TRY IT: Only the images are to be dropped; the records themselves must be repeated exactly.

EXTRACTED RECORDS:

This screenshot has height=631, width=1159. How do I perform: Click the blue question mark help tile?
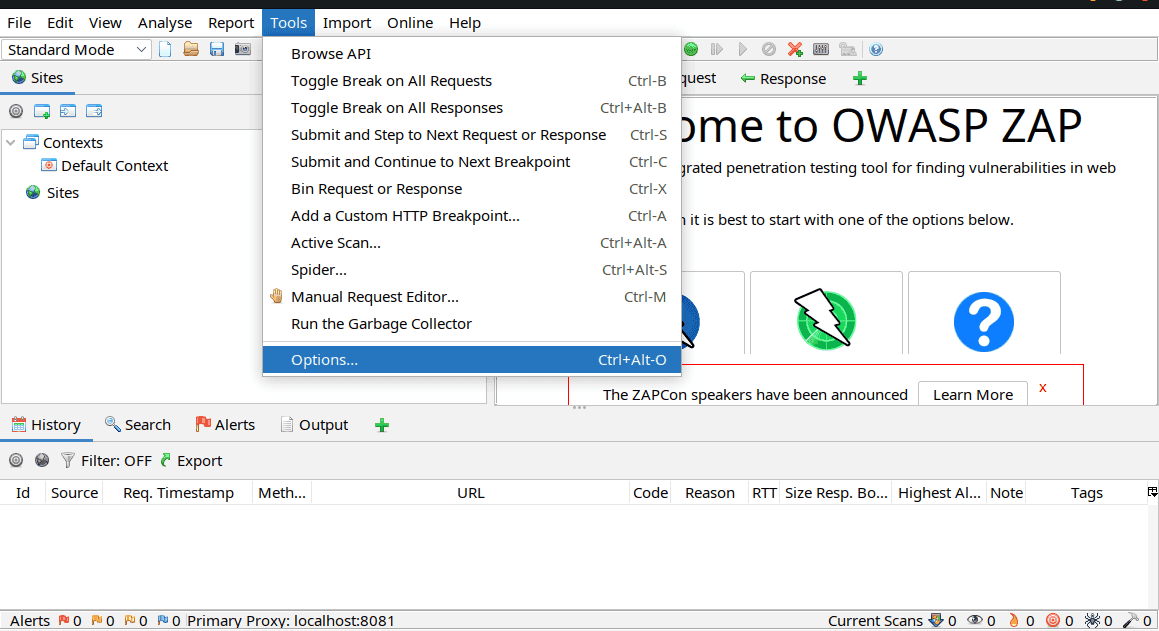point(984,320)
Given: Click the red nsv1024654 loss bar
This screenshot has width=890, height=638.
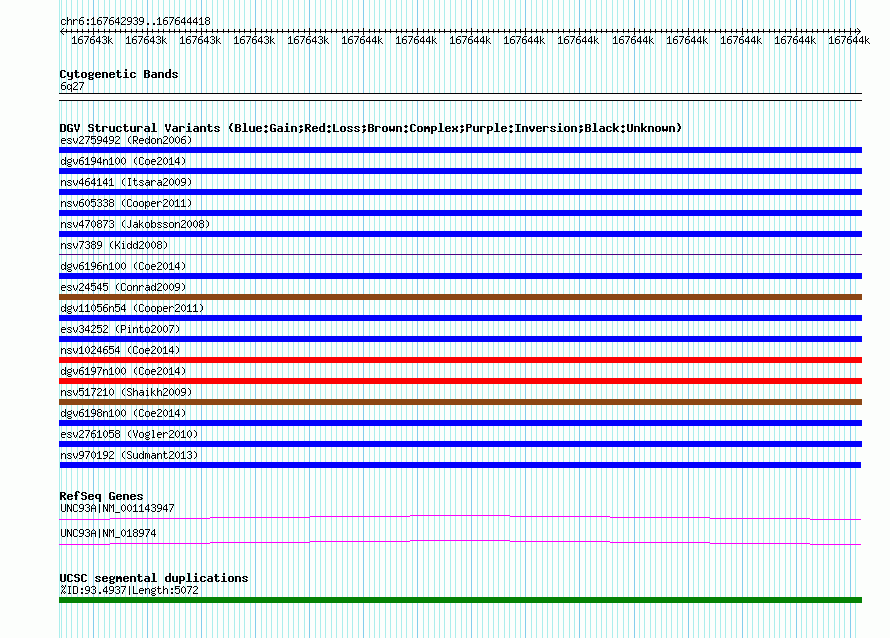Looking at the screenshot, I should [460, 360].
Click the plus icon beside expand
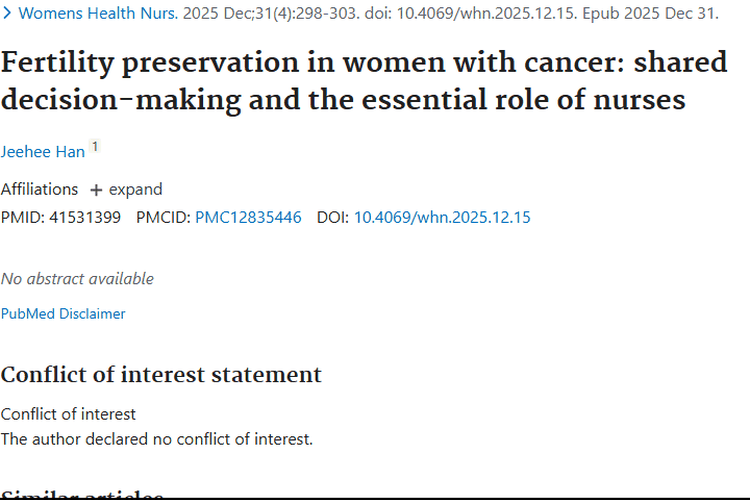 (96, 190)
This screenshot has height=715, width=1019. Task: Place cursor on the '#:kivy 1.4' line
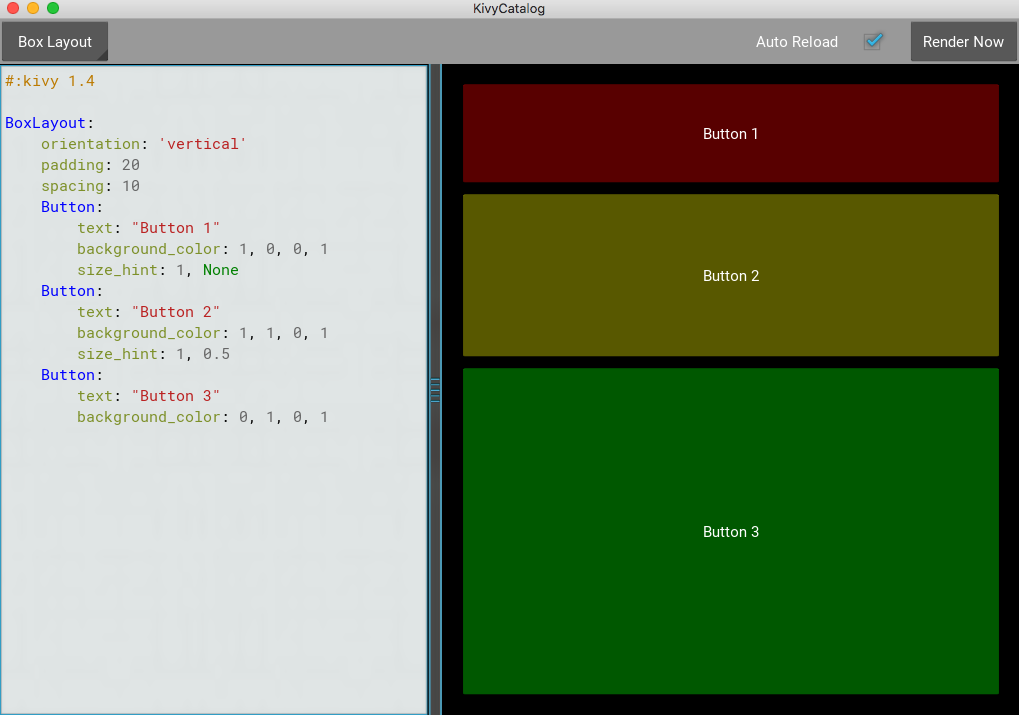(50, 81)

ANSWER TO THIS EXERCISE:
This screenshot has height=631, width=1159. How do I perform: Click the blue question mark help tile?
point(984,320)
Given: Click the red nsv1024654 loss bar
This screenshot has width=890, height=638.
Looking at the screenshot, I should [460, 360].
Click the plus icon beside expand
 (96, 190)
This screenshot has height=715, width=1019. Task: Place cursor on the '#:kivy 1.4' line
(50, 81)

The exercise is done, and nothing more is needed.